実務上は、納税義務者と実際の使用期間が一致しないため、 売買契約において1月1日を起算日として日割り精算を行い、 引渡日以降の期間分を買主が負担する形が一般的です。
このように、「1月1日=税金の起算日」「引渡日=実質負担の切り替え日」と考えると、 固定資産税・都市計画税の精算の仕組みが理解しやすくなります。

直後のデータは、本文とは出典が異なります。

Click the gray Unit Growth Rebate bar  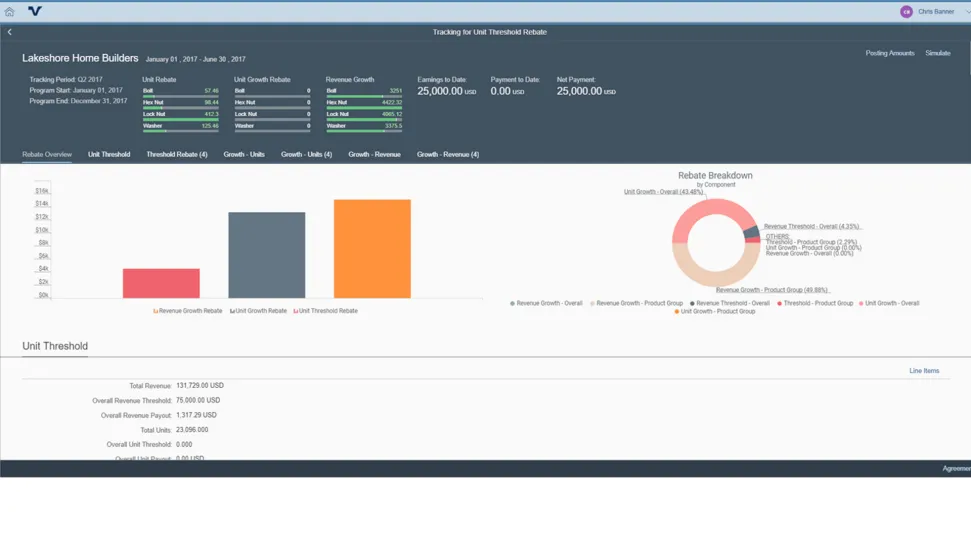pos(266,255)
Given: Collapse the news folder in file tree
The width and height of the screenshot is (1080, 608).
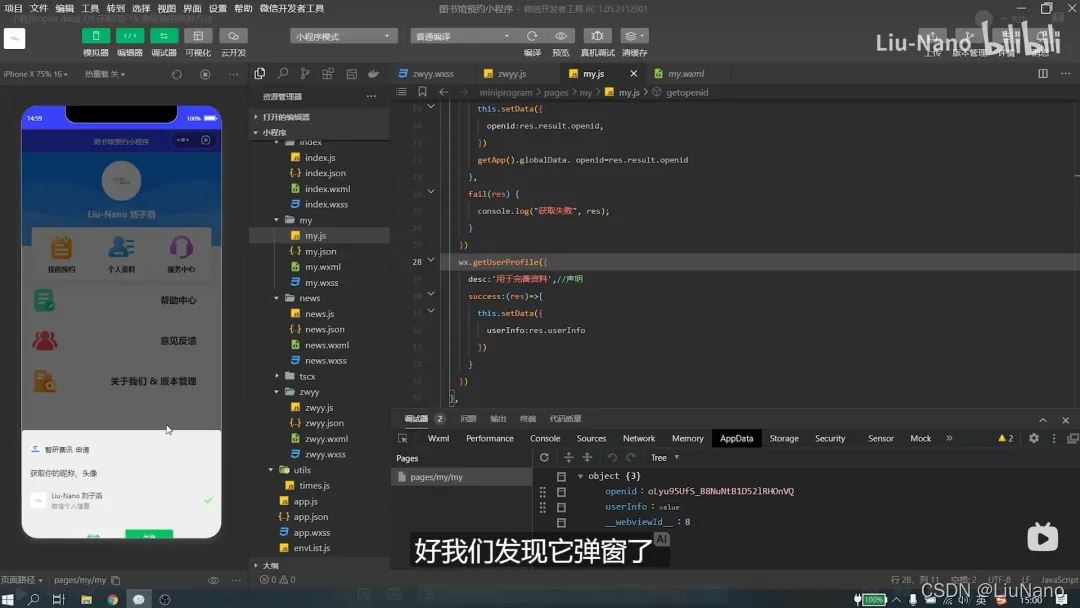Looking at the screenshot, I should tap(277, 298).
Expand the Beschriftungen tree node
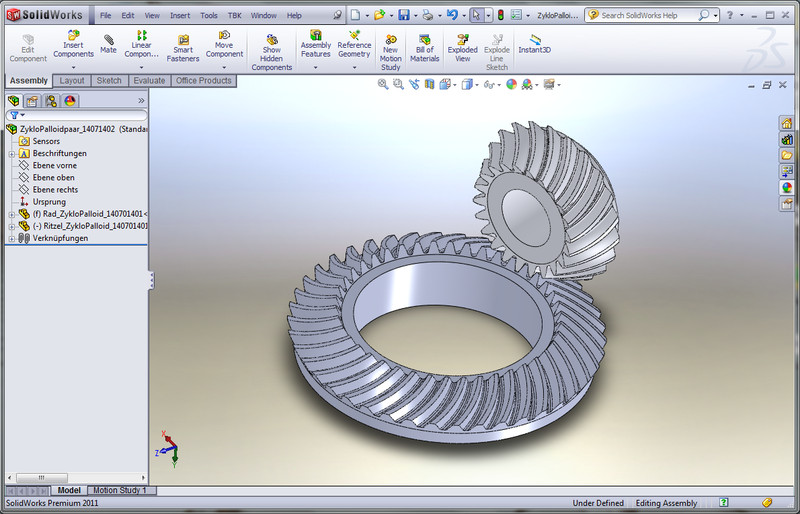The image size is (800, 514). 11,154
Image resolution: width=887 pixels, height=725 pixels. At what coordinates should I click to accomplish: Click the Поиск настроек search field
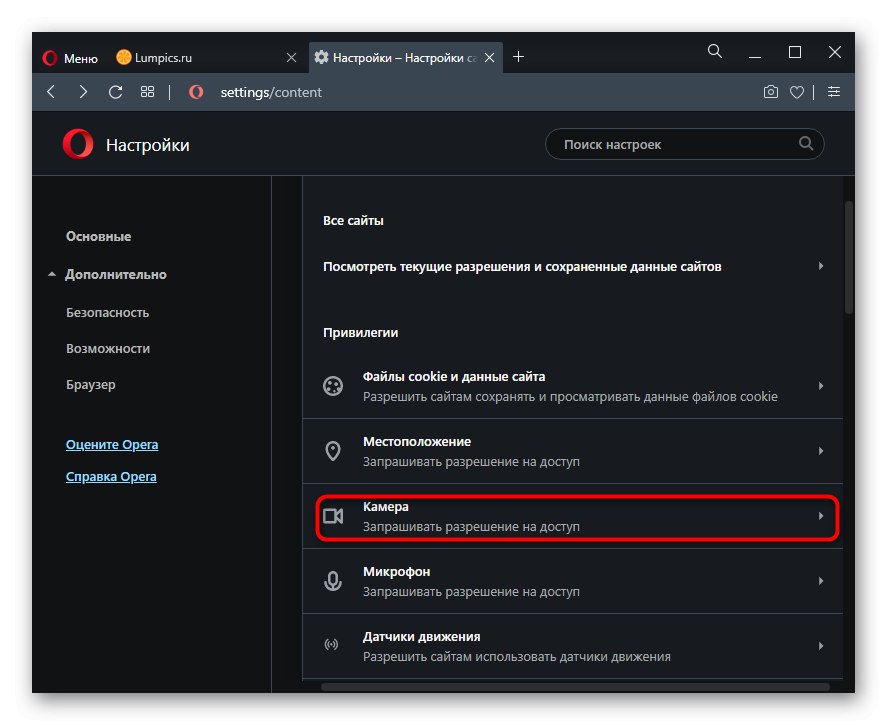pos(676,144)
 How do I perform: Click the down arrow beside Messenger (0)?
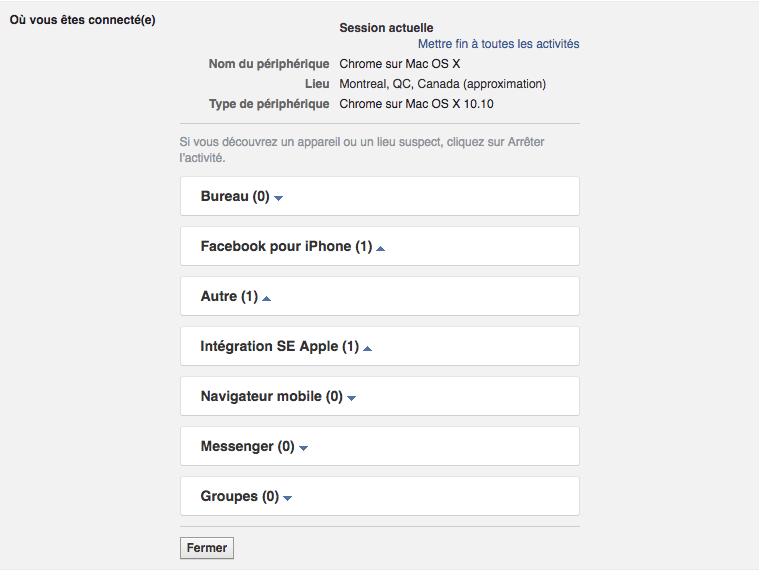[x=304, y=448]
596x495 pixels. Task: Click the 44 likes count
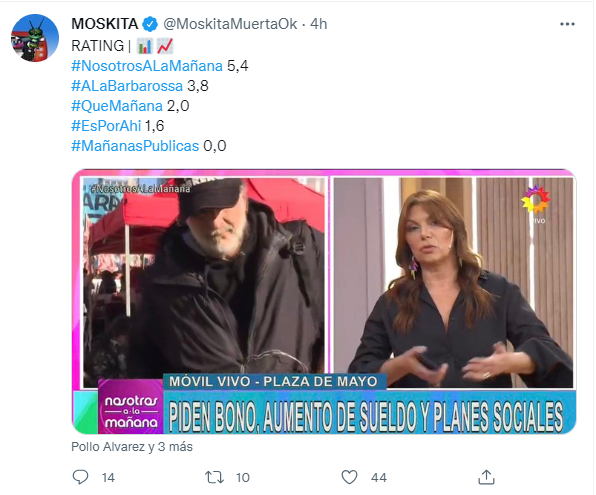click(379, 478)
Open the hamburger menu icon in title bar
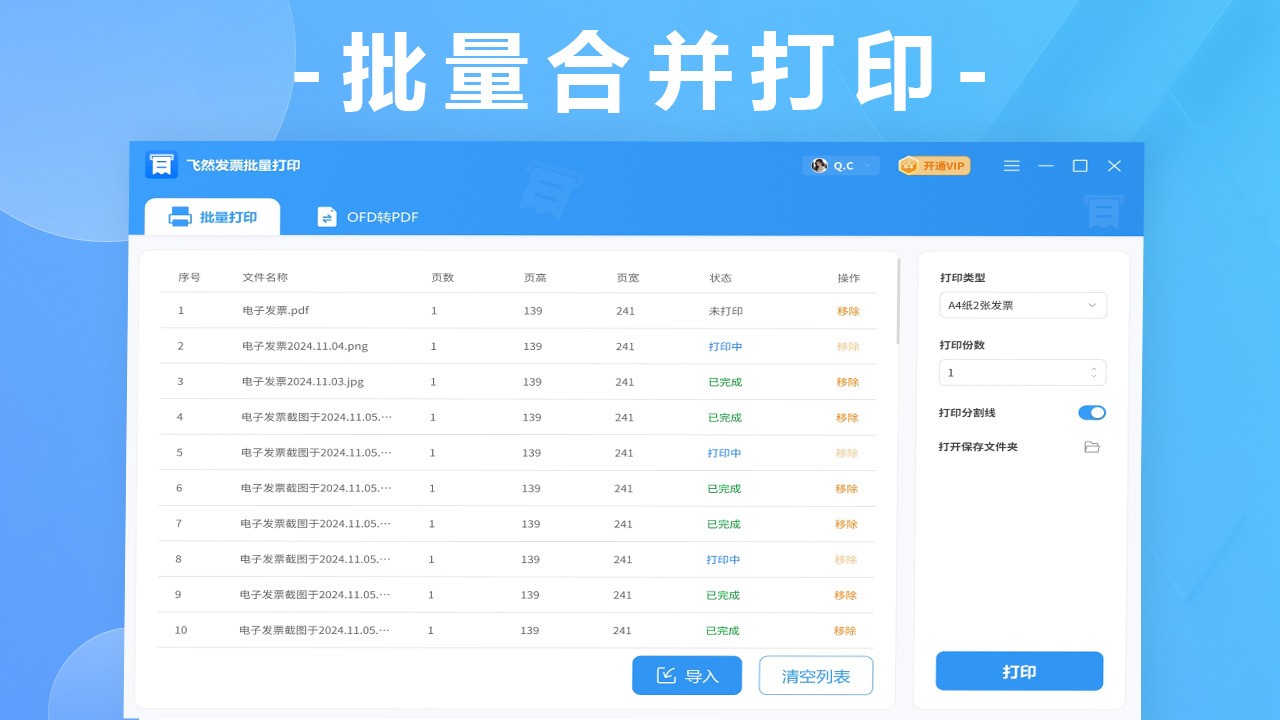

なお、起算日を1月1日とするか4月1日とするかは、 地域の慣習や売買契約の取り決めによって異なる場合があります。 Three Designsでは、契約前にどの起算日で精算するのかを明確にし、分かりやすくご説明しています。
固定資産税・都市計画税の精算の流れ
ステップ①:税額の確認
売主が自治体から届いた納税通知書をもとに、固定資産税と都市計画税の合計金額を確認します。 新築物件の場合は、建物部分に対して減税措置が適用されることもあります。
ステップ②:日割り計算
契約書または引渡日を基準として、1年365日を基準に日割り計算します。 「引渡日当日をどちらの負担にするか」は契約内容によって異なりますが、 一般的には「引渡日以降を買主負担」とするケースが多いです。
ステップ③:決済・引渡し時に精算
実際の精算は、残代金決済時に同時に行われるのが一般的です。 司法書士や仲介担当者が計算書を作成し、売主・買主双方が金額を確認した上で、売買代金と一緒に支払いが行われます。
ステップ④:領収確認・記録
精算後は、領収書または決済精算書を受け取り、支払証明として保管します。 住宅ローン控除や確定申告の際に書類提出が求められることもあるため、大切に保管しておきましょう。
Three Designsがサポートする税金精算のポイント
① 契約前の明確な説明
Three Designsでは、契約時に固定資産税・都市計画税の精算方法を明示しています。 購入後に「思っていたより費用がかかった」とならないよう、費用項目を事前に確認します。
② 精算金額の事前見積もり
引渡し日が決まった時点で、税金精算金額の概算を算出。 金融機関との決済金額に含めてスムーズに手続きを行えるようにします。
③ リノベ済・新築戸建物件の減税情報も案内
Three Designsが扱う物件の中には、新築特例やリフォーム減税の対象物件もあります。 購入時の税金だけでなく、購入後の固定資産税軽減措置もご案内しています。
注意したい3つのポイント
- 新築物件は固定資産評価額が確定していないことがある(概算で精算)
- 中古物件では売主が未納の場合、残額を引渡し時に清算する
- 引渡日基準は契約書で明示されているか要確認
特に中古住宅の場合、前所有者の支払い状況を確認することが大切です。 Three Designsでは、こうした税金精算や費用分担を含めた取引サポートを行っています。
関連記事・関連サポート
▶ 住宅購入の資金計画の立て方はこちら
▶ 住宅ローンの元利均等・元金均等返済の違いはこちら
まとめ|税金精算の仕組みを理解して安心の取引を
固定資産税・都市計画税の精算は、住宅購入時に発生する代表的な費用のひとつです。 仕組みを理解しておくことで、引渡し時のトラブルを防ぎ、安心して取引を進めることができます。 Three Designsでは、税金・諸費用・ローン・物件選びを一貫サポートし、初めての住宅購入でも安心して進められる体制を整えています。